_Exercises_.
A - In the biographical passage, which school did he finally matriculate from, and on which attempt?
B - Write the next part of the biographical passage, picking up after its final sentence.

_Excerpted passage_.
He was born to a Telugu Niyogi Brahmin family in Bhimavaram of the Old Madras Presidency, now in West Godavari District, Andhra Pradesh. He passed through a traumatic period in his schooling at Rajahmundry (due to the premature death of close relations by disease) and eventually matriculated in his third attempt from the Hindu High School, Madras. He passed the Intermediate Examination from the Presidency College and entered the Madras Medical College where his education was supported by friends and Kasturi Suryanarayana Murthy, whose daughter he later married. Following Gandhi's call to boycott British goods he started wearing khadi surgical dress; this incurred the displeasure of M. C. Bradfield, his surgery professor. Consequently, though he did well in his written papers, he was awarded the lesser LMS certificate and not a full MBBS degree.

_Extracted rows_.
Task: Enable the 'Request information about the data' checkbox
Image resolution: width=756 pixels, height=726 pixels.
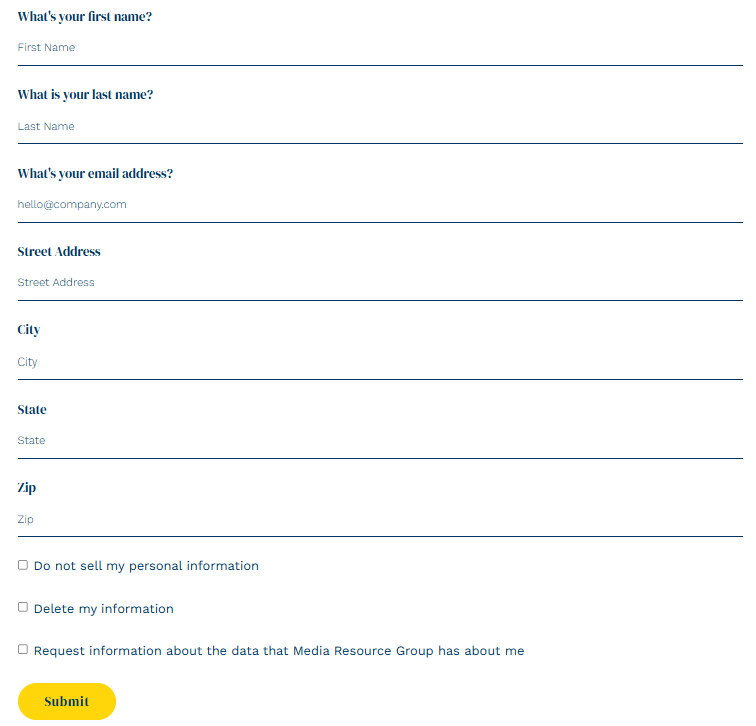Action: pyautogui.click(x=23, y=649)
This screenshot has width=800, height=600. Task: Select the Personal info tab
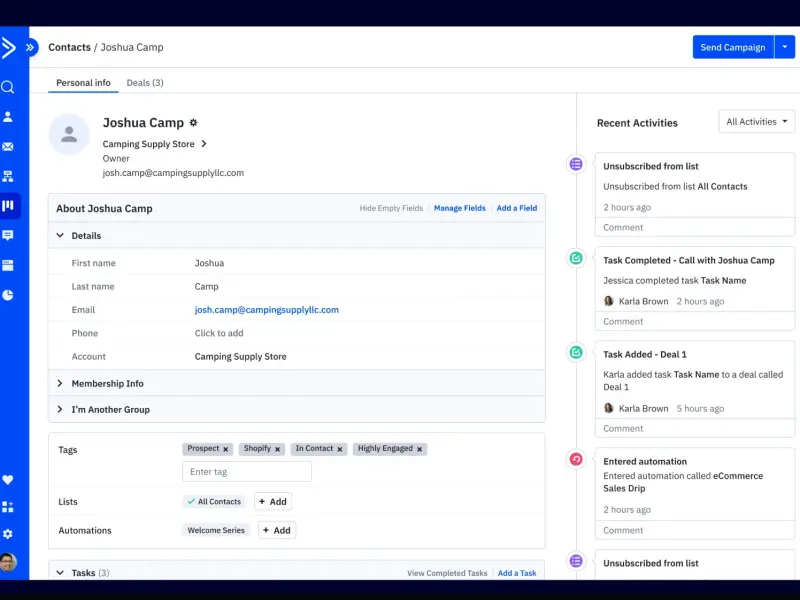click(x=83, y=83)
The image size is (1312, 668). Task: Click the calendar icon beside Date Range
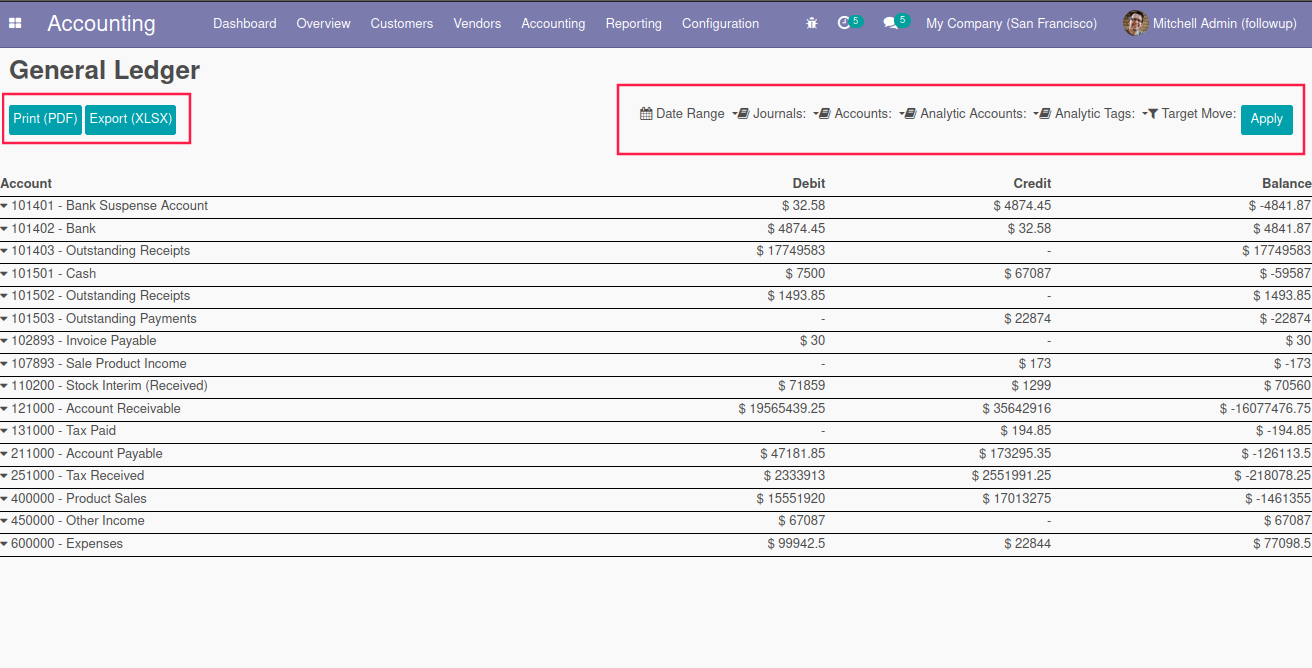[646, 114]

_Answers to the tasks_.
A - The Hindu High School, Madras, on his third attempt.

B -
Subbarao tried to enter the Madras Medical Service without success. He then took up a job as Lecturer in Anatomy at Dr. Lakshmipathi's Ayurvedic College at Madras. He was fascinated by the healing powers of Ayurvedic medicines and began to engage in research to put Ayurveda on a modern footing.

A chance meeting with an American doctor, who was visiting on a Rockefeller Scholarship, changed his mind. The promise of support from Malladi Satyalingam Naicker Charities in Kakinada, and financial assistance raised by his father-in-law, enabled Subbarao to proceed to the U.S. He arrived inBoston on 26 October 1922.

After earning a diploma from the Harvard Medical School he joined Harvard as a junior faculty member. With Cyrus Fiske, he developed a method for the estimation of phosphorus in body fluids and tissues. He discovered the role of phosphocreatine and adenosine triphosphate (ATP) in muscular activity, which earned him an entry into biochemistry textbooks in the 1930s. He obtained his Ph.D. degree the same year.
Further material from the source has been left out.